Le gouvernement de coalition d'Andrej Babiš, soutenu par les communistes, obtient la confiance des députés

Ce jeudi, les députés ont exprimé leur confiance au gouvernement de coalition d'Andrej Babiš, soutenu par les communistes. Près de neuf mois après la tenue des élections législatives, six mois après la démission du premier gouvernement formé par Andrej Babiš, leader du mouvement libéral ANO, la République tchèque a donc enfin un gouvernement, composé de dix ministres membres d’ANO et de cinq ministres du parti social-démocrate (ČSSD). Les débats, entamés mercredi matin, ont duré seize heures en tout, le vote n'intervenant que peu après minuit. Le cabinet a obtenu 105 voix, 91 députés ayant voté contre. Quatre députés sur les 200 n'ont toutefois pas participé au vote, dont le social-démocrate Milan Chovanec.

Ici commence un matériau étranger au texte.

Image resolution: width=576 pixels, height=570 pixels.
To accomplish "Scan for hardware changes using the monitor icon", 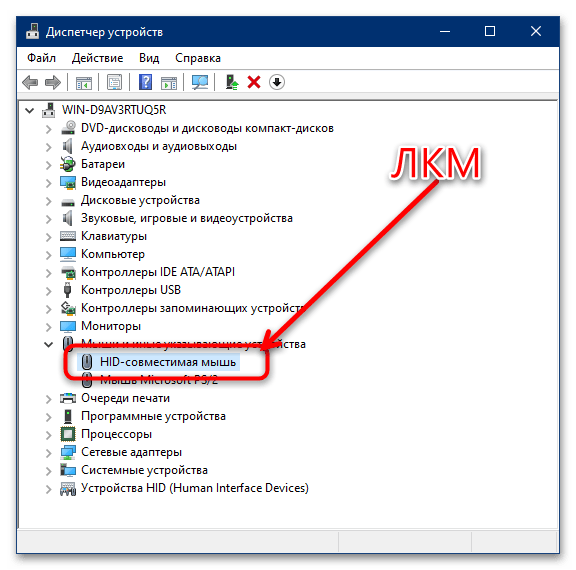I will [x=200, y=82].
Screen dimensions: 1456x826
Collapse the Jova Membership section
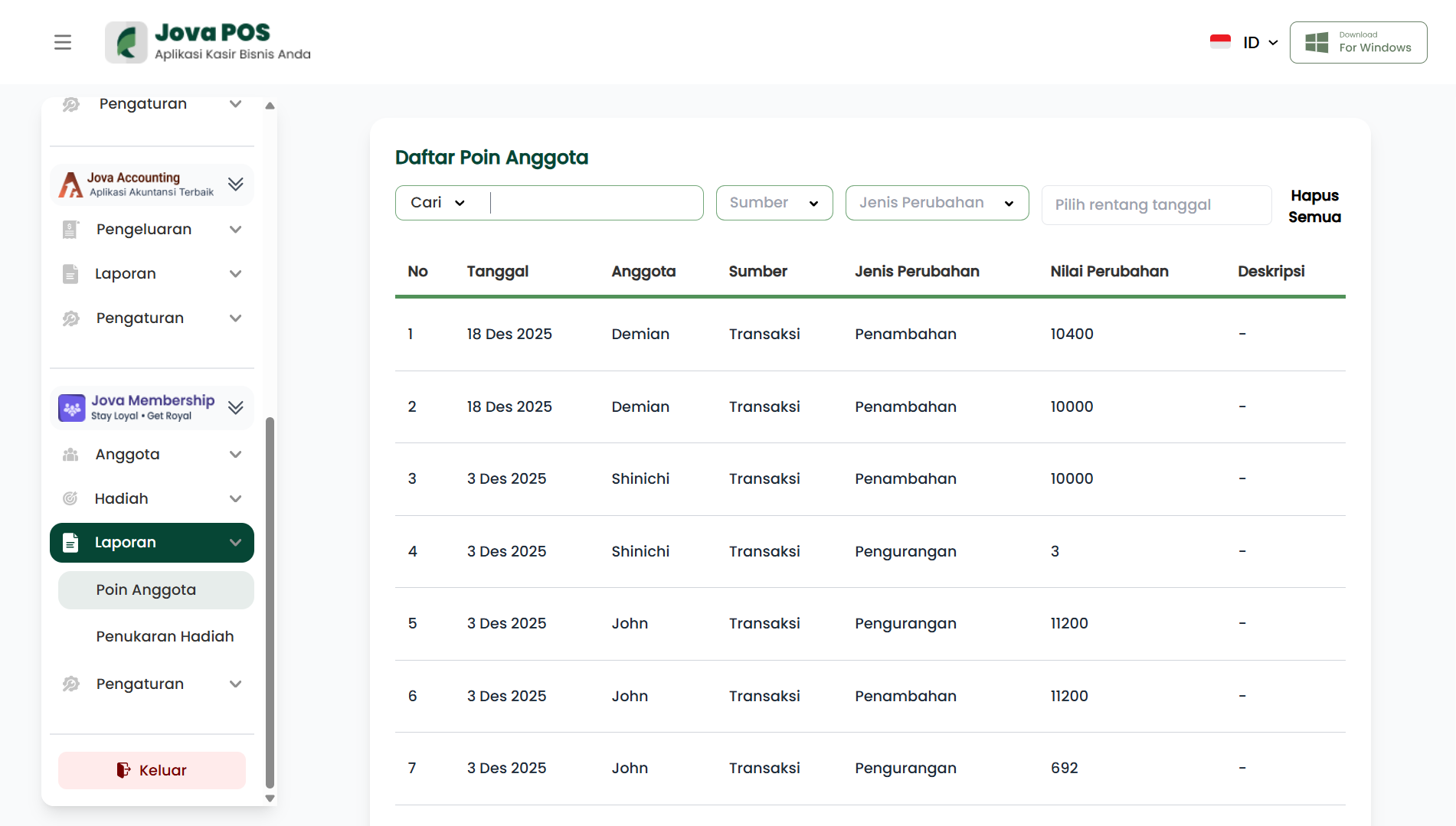(x=236, y=407)
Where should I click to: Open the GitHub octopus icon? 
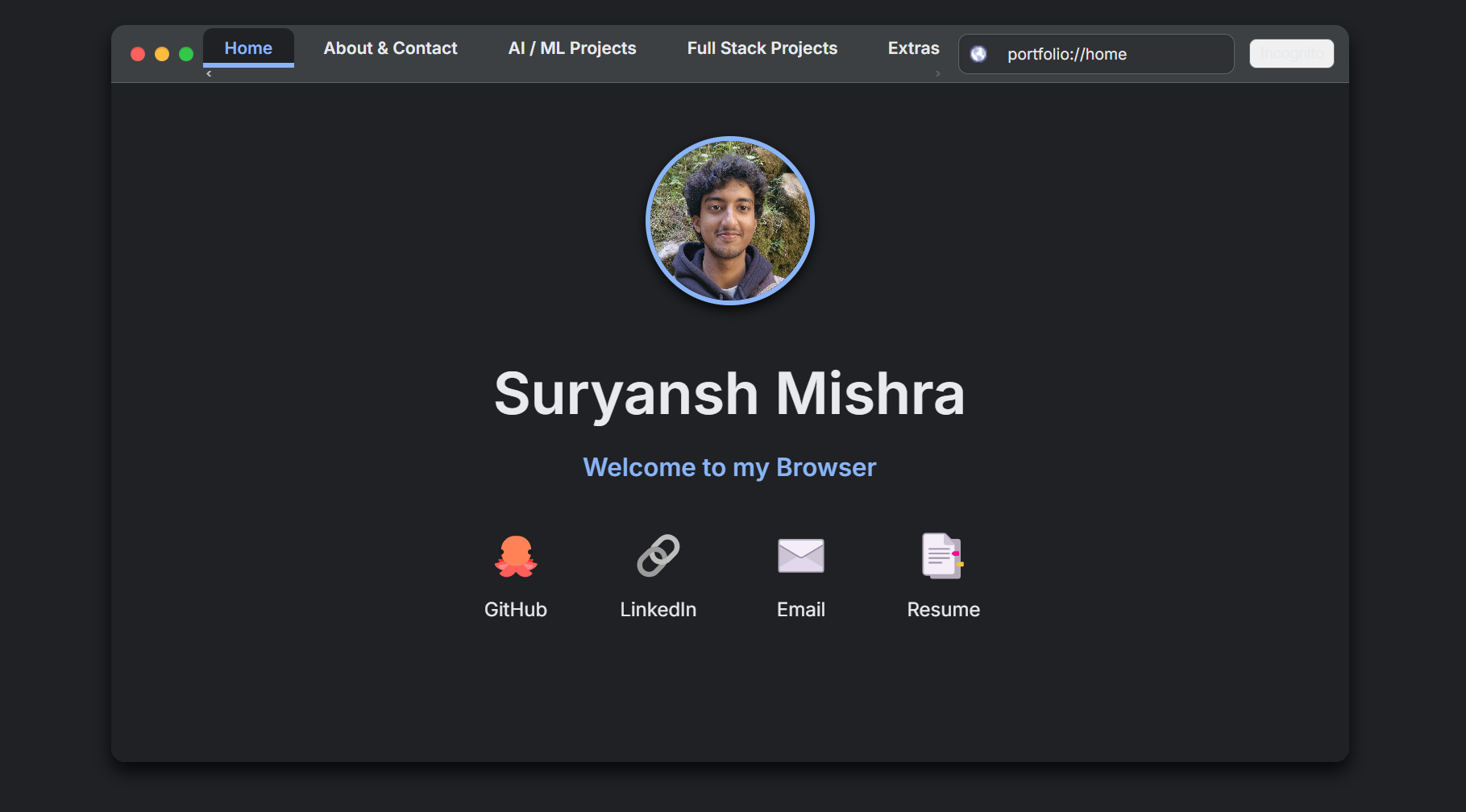(516, 557)
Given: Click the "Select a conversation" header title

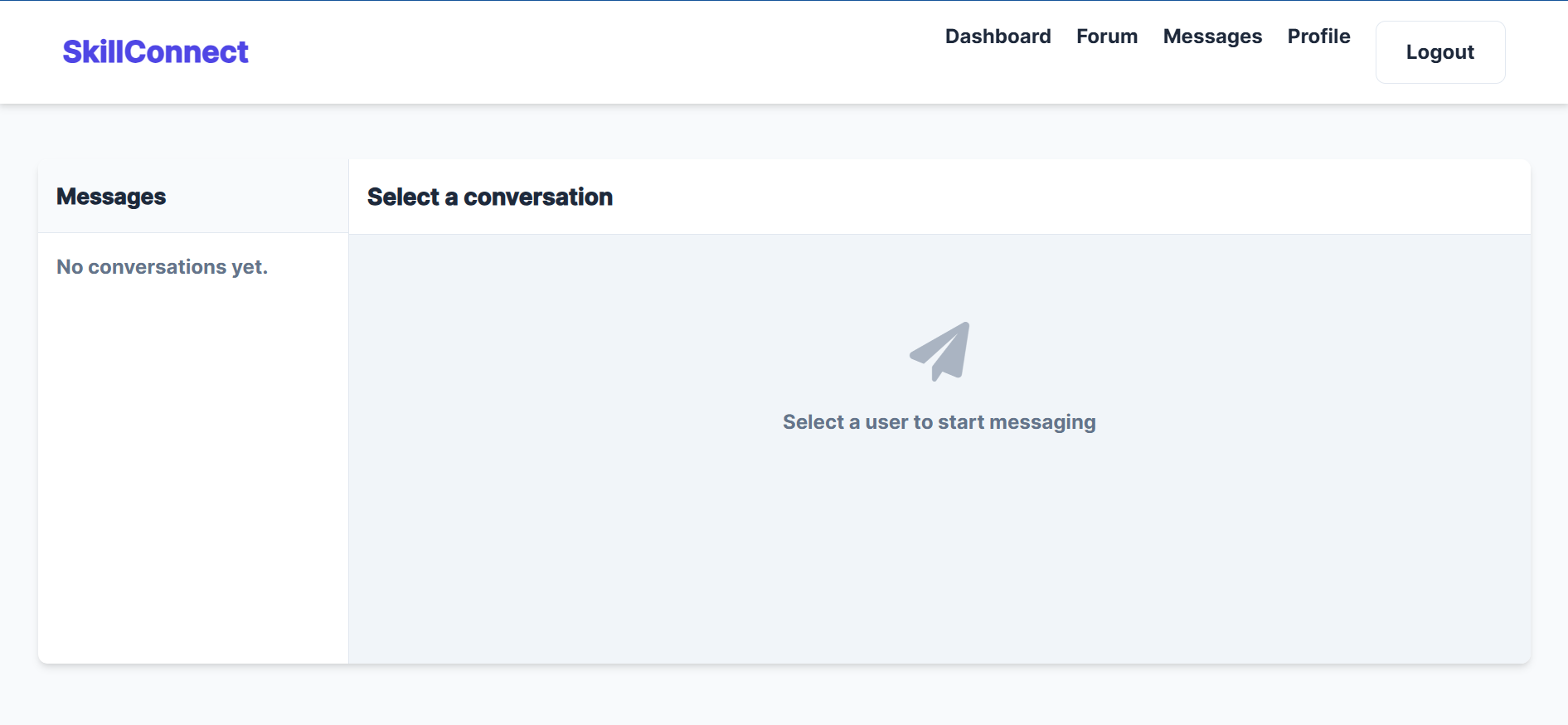Looking at the screenshot, I should (x=489, y=197).
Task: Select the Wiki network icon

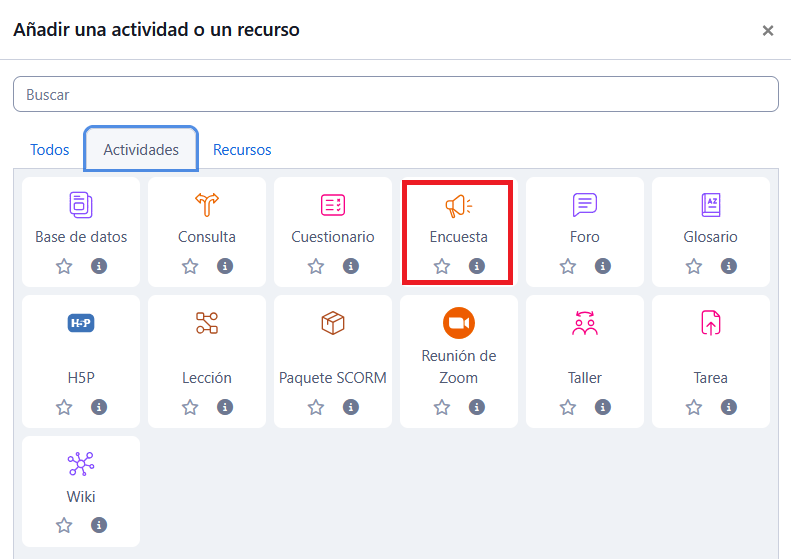Action: 81,464
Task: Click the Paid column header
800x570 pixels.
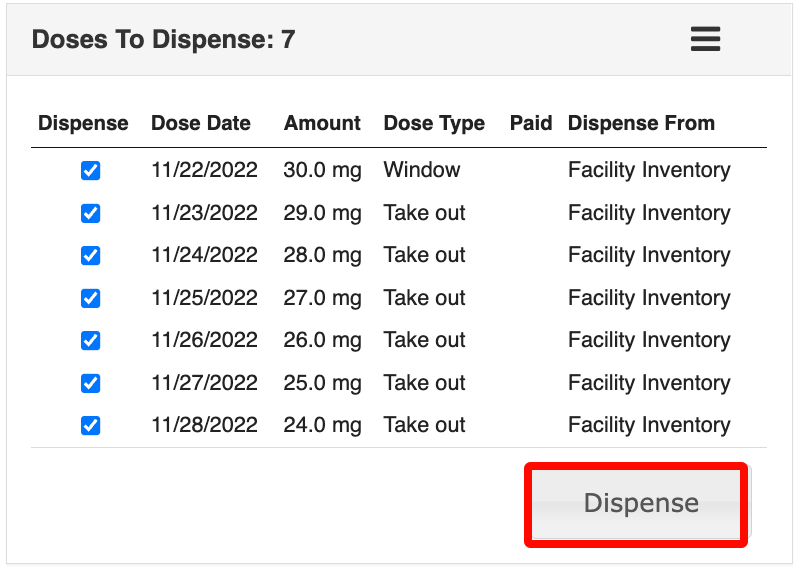Action: point(530,124)
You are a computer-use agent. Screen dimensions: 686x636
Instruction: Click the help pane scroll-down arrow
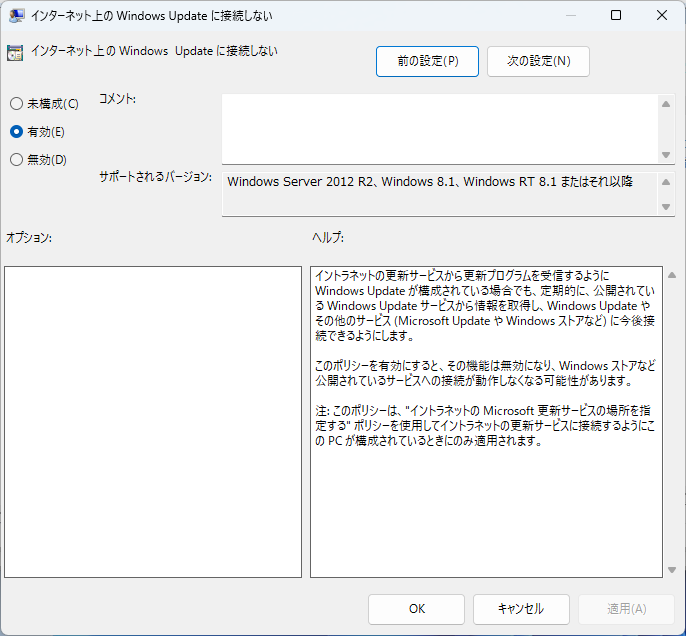[670, 569]
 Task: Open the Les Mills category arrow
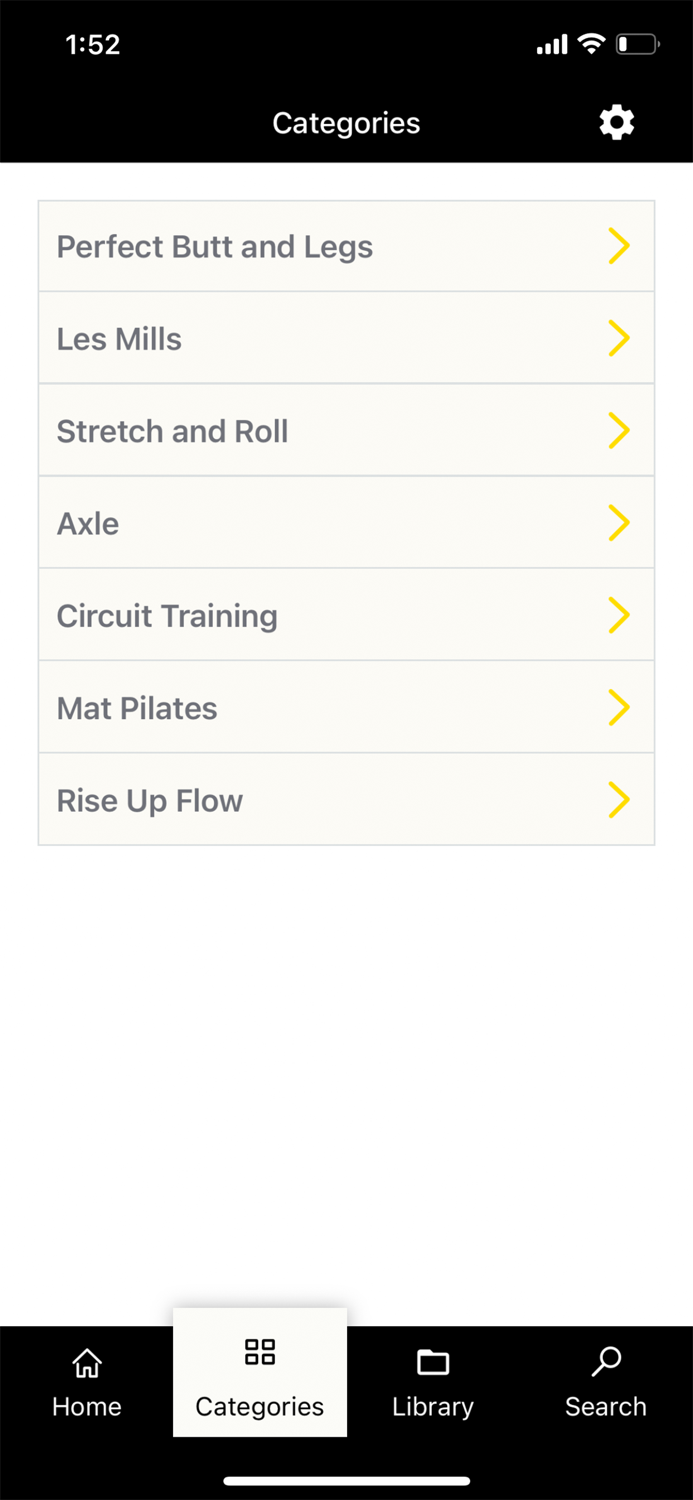click(x=619, y=338)
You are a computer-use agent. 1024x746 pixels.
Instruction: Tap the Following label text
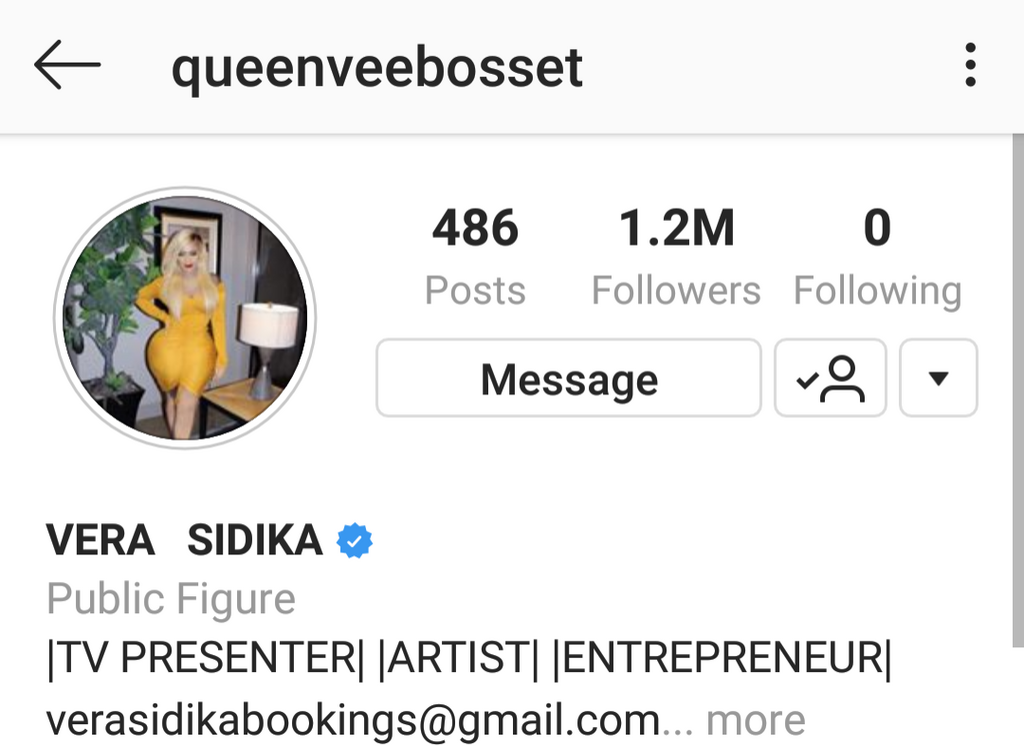tap(878, 291)
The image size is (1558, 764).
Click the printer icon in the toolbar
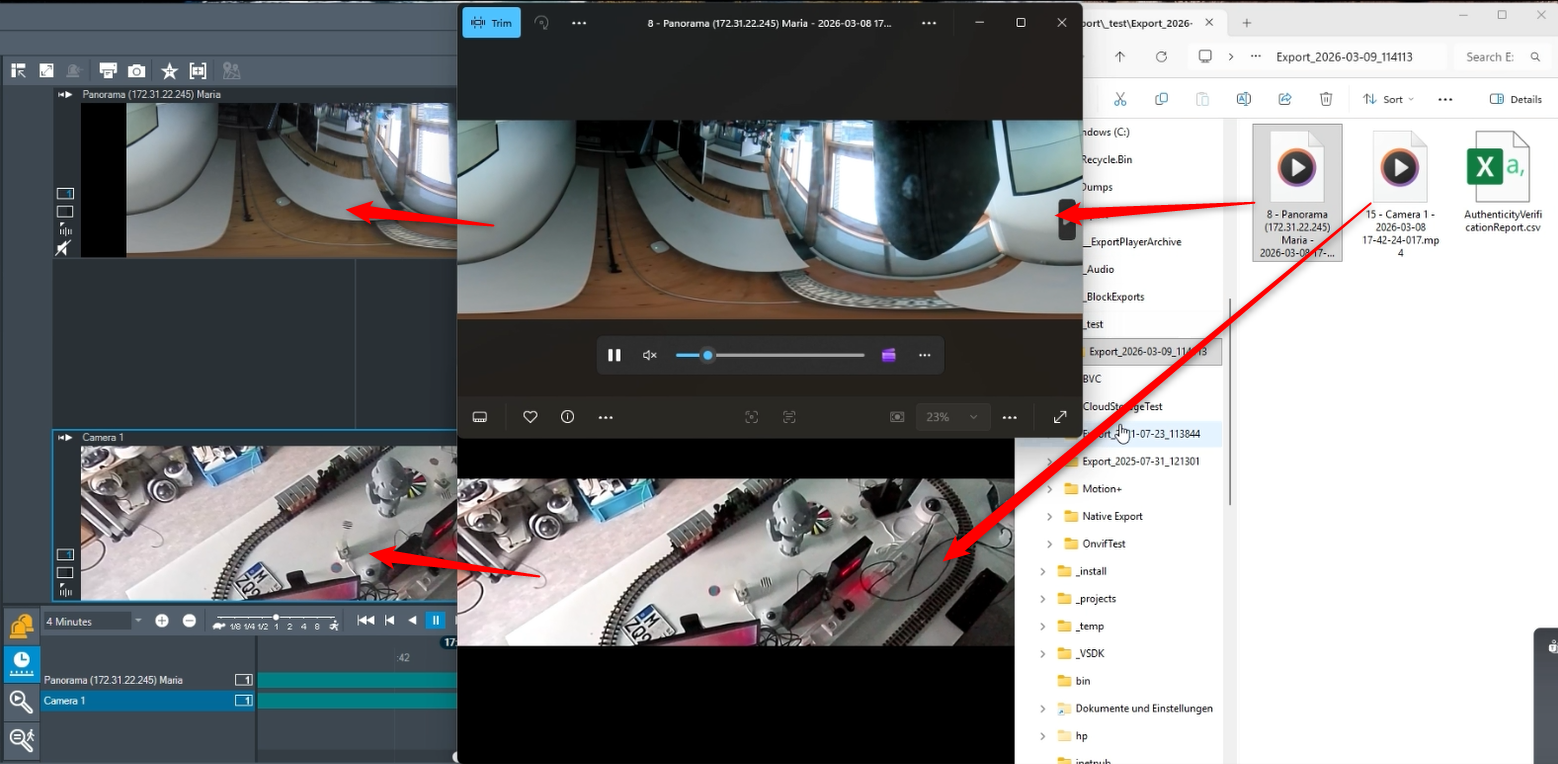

Plusieurs centaines de personnes ont manifesté devant le bâtiment de la chambre basse du Parlement tchèque pendant la journée de mercredi, au cris de « Nous ne voulons pas des communistes ». Lorsque le Premier ministre est sorti leur parler, il a été conspué et certains protestataires lui ont jeté des bouteilles en plastique. Plus tôt dans la journée, les manifestants y avaient déposé les portraits des victimes exécutées par le régime communiste. 29 ans après la chute du régime communiste, c'est la première fois que le parti communiste, jamais réformé, obtient un rôle aussi important au niveau exécutif.